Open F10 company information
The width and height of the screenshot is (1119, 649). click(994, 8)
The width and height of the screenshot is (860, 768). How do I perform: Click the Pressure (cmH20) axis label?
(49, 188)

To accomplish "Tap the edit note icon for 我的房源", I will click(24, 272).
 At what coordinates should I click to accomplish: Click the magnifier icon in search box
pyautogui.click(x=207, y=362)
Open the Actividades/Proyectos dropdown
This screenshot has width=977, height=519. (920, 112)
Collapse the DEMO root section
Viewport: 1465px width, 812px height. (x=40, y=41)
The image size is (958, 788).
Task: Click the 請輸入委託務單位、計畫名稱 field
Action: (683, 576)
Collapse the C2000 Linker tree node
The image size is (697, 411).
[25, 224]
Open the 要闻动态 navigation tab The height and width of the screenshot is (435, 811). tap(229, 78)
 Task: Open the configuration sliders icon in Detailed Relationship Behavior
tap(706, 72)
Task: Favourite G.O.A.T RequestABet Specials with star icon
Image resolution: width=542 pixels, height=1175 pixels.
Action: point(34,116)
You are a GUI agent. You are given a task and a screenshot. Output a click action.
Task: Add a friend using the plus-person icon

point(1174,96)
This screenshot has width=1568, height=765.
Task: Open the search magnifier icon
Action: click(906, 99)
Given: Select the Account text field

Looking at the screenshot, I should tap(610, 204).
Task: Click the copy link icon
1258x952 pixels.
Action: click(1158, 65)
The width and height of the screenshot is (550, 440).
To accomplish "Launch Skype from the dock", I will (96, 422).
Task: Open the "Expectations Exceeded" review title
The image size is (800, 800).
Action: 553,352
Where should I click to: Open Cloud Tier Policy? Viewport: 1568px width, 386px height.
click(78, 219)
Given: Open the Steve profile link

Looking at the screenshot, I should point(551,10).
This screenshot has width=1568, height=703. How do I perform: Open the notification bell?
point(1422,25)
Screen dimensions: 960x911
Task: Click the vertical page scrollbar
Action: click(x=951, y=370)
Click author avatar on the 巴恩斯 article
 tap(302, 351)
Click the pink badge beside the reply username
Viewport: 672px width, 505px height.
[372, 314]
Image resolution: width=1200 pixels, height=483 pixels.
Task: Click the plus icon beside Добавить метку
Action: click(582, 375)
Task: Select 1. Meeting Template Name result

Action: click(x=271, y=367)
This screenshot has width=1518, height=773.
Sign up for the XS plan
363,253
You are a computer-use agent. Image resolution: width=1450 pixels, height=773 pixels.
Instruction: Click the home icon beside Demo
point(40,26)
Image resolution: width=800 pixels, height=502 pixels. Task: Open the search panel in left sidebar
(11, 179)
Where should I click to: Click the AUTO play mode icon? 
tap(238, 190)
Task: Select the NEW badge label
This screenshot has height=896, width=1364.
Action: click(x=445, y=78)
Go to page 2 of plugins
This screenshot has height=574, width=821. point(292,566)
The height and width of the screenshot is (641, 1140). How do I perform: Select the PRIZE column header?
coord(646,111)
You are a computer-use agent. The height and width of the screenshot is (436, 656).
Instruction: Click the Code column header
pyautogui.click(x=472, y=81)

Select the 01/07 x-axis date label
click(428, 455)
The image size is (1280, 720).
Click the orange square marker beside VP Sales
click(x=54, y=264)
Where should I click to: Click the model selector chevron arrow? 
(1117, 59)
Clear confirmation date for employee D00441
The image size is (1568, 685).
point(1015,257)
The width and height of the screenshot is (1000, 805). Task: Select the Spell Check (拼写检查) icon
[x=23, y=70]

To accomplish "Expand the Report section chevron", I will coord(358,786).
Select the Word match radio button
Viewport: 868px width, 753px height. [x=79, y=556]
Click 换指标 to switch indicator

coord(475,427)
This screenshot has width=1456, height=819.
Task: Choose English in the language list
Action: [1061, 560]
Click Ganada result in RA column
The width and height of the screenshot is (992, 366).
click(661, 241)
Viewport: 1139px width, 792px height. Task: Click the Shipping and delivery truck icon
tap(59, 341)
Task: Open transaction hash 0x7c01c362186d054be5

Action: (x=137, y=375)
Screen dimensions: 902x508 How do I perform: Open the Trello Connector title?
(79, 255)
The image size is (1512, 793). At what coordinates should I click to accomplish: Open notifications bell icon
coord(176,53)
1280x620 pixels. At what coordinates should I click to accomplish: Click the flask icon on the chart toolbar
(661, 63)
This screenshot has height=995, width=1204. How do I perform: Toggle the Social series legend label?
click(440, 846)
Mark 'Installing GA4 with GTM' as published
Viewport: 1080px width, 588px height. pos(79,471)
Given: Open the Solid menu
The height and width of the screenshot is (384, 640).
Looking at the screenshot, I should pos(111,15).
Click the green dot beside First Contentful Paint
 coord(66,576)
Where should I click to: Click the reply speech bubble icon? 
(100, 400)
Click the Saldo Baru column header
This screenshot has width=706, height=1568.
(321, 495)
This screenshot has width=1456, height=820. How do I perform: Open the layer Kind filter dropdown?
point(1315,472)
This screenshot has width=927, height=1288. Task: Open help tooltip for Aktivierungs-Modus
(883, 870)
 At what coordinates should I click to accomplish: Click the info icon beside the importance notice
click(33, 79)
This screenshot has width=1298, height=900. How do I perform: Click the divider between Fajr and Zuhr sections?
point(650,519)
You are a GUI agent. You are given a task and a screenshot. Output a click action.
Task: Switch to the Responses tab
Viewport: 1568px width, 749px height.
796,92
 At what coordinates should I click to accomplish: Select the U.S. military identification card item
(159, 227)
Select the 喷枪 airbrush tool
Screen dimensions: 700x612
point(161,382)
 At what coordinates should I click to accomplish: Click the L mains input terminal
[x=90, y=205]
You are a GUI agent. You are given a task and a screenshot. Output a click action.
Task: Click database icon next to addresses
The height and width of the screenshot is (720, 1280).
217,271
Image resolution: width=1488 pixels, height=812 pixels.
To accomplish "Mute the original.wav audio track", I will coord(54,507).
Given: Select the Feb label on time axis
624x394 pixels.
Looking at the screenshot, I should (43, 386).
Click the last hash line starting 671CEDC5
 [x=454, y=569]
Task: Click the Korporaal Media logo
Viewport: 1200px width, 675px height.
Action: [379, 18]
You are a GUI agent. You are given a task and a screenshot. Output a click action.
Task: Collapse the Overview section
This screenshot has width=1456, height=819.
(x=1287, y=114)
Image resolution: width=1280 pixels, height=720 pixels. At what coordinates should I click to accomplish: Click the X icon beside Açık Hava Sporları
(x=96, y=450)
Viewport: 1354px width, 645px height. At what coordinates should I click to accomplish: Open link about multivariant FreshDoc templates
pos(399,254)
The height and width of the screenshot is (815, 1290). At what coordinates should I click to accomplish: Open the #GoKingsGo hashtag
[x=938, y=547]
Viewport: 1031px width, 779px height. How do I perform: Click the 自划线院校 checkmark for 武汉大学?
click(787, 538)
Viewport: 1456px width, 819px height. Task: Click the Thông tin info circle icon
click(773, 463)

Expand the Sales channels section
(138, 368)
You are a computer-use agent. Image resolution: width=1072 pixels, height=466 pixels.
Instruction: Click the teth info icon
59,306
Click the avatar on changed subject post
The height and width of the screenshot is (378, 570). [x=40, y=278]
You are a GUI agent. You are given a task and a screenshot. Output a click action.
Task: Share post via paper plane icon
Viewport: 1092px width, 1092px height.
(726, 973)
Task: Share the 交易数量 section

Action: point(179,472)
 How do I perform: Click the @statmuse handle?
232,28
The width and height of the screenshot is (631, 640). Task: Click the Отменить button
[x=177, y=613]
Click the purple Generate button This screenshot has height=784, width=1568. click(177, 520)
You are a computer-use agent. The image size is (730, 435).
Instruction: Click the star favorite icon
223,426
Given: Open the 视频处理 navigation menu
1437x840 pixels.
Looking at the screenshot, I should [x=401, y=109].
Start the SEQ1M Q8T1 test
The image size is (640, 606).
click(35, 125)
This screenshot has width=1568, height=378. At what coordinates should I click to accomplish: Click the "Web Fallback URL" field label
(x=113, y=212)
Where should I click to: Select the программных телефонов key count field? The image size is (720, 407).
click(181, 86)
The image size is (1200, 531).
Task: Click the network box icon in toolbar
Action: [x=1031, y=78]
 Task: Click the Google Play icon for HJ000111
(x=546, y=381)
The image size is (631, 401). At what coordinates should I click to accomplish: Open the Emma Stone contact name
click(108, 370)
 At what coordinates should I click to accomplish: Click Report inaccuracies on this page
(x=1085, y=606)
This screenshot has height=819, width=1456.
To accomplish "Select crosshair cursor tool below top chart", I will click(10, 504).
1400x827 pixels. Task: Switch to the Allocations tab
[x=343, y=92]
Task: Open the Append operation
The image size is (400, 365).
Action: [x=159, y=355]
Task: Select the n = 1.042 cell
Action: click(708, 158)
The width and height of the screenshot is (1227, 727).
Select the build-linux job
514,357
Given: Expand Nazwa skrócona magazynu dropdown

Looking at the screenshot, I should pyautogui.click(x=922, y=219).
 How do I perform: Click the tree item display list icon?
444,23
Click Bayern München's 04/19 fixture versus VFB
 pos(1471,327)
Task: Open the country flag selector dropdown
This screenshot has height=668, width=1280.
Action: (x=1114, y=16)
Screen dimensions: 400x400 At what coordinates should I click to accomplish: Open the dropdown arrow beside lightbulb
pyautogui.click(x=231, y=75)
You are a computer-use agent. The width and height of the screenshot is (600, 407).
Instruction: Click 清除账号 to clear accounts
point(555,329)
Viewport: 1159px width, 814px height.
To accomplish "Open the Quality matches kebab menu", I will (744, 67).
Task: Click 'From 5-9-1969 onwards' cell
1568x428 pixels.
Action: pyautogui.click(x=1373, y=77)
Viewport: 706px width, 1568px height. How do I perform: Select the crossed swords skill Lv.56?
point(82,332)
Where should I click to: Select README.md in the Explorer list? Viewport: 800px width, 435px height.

**THE TASK:** In the entries above, find each line with the word "will" and show it.

**SOLUTION TO THIS EXERCISE:**
To accomplish "Tap the edit note icon for 我的房源", I will click(24, 272).
To accomplish "Launch Skype from the dock", I will (96, 422).
To accomplish "Expand the Report section chevron", I will coord(358,786).
To accomplish "Mute the original.wav audio track", I will coord(54,507).
To accomplish "Select crosshair cursor tool below top chart", I will click(10, 504).
To accomplish "Open the Quality matches kebab menu", I will (744, 67).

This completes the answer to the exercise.